Teneriffe lace (not sure why Tenerife gets a second f when it refers to lace... perhaps an older spelling?) is a form of needlelace, which is lace made with needle and thread, rather than braided with bobbins, or knitted or crocheted. The shape being mostly round, and the warp threads being laid in a circle, it's called a sol lace; sol means sun.
Sol laces may look like suns, but they don't generally represent things; they just look lacy. This lovely example is like spider silk thrown over the table. (Ignore the Ebay seller's comments erroneously calling it bobbin lace... Ebay sellers often throw together a collection of terms that are related to the item they're selling rather than precisely describing it; it's a way of getting into more search results. It's not bobbin lace; it's needlelace)
An amusing illustration of the height of fashion for headdresses is The French lady in London or the head dress for the year 1771, in which the lady's hair is styled so high that she has to duck to get in the door, while on the wall is a picture of the volcanic peak on the island of Tenerife. Timothy Campbell, looking at this illustration, says this is a reference both to the lace her headdress is made of and a comparison between the height of the mountain and of her hair. However, I can't actually see the Teneriffe lace in the engraving.

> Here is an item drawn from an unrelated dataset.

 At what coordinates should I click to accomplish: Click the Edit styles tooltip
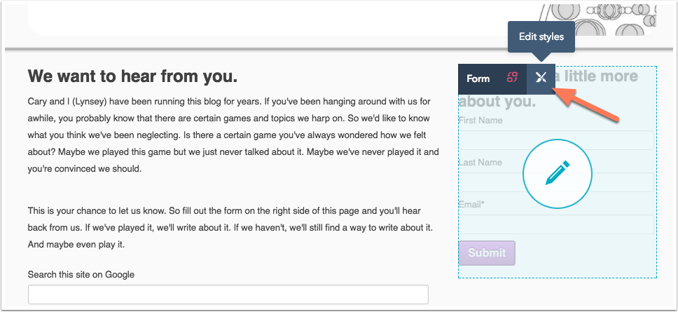(541, 36)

First, let me plug the University of Arizona's Digital Archive of Documents Related to Lace, which is marvelous. Some of the resources that follow are cherry-picked from that longer list.
TRYING TENERIFFE LACE
I made a few modifications to Pam Harris' instructions. For my first attempt:
For my second attempt:
Then when I was done, I cut the peripheral stitches (the crochet cotton) from the back of the cardboard, releasing the sol lace "medallion". I simply trimmed the free end from the back close to the center, where all the needle weaving holds it tight. It was so cool! Immediately, I decided to make a bunch more and then sew them together into... something. I wasn't sure what, but I figured I could make a little hankie or collar or edging.
I made five circles.
But though the work was nicely portable, a good bus project for my commute times, it failed to hold my interest in the long run. One problem was that I got bored with its simplicity. I got bored with weaving and counting, and especially I got bored of making things that didn't look like things. See, this is why I like European needlelace, which is representational art: I like making flowers or pictures of some sort. All the Teneriffe lace looked like... circles. Perfect for the April challenge, but not perfect for me!

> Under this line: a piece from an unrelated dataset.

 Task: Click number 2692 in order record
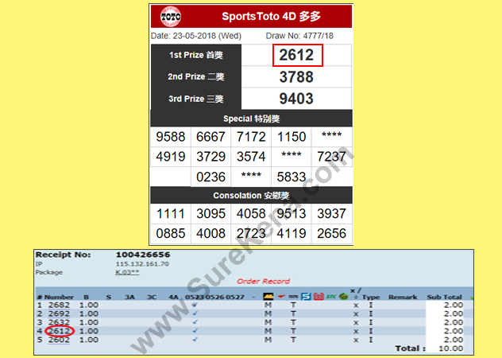(59, 313)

Then, also, I started to consider how annoying it would be to try to sew all the twisting ends of the lace to each other, and I realized it would be so much easier to do a larger, compound piece if I first designed the whole thing in the flat, then put all the peripheral stitches in, then sewed all the medallions completely and sewed them together before removing the peripheral stitches. In other words, though it was fun to loosen my medallions from their cardboard braces, that also made them harder to incorporate into a larger piece. Look at this picture of the medallions with their edges abutting, like they would be in a finished piece of lace. See all those wiggly ends? Those would not be fun to work with!
So I put my cardboard pieces aside and went back to the type of needlelace I prefer. I guess this means I didn't meet the Historical Sew Monthly challenge at all! At least I learned something new, though, and now I have several finished pieces of sol lace which I expect I'll use someday, but probably as embellishment or applique. For now, they are not anything. And it's not April. This is not how you meet a challenge!

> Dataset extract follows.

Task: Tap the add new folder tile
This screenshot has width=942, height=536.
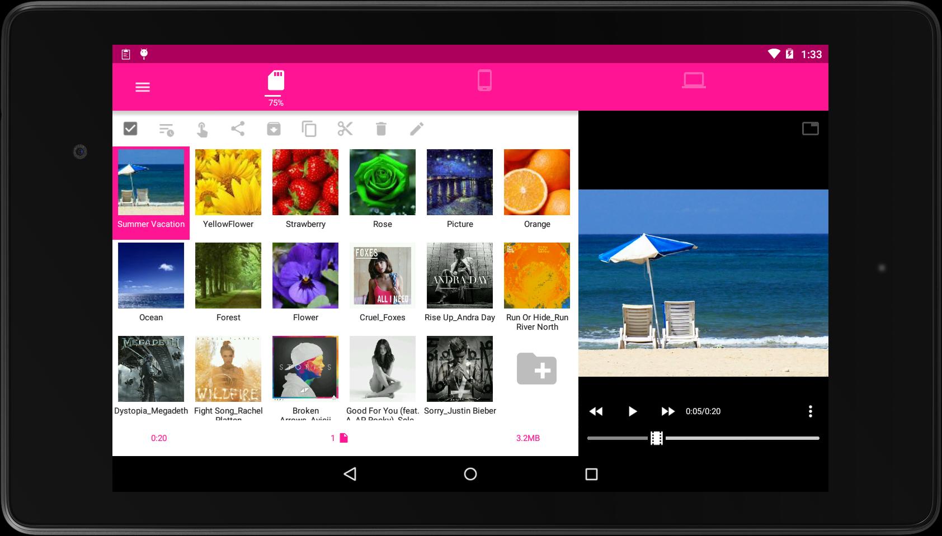Action: (x=536, y=369)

The Challenge: April: Circles, Squares, & Rectangles – Make something entirely from above mentioned geometric shapes.
Material: All purpose thread.
Year: Don't know, but since it's a living tradition still, I'd say somewhere between the 1700's and today.
Notions: cardboard circles and crochet cotton.
How historically accurate is it? Don't know. Most of the research about the history of it is in Spanish, which is opaque to me!
Hours to complete: Not completed.
First worn: see above: not completed.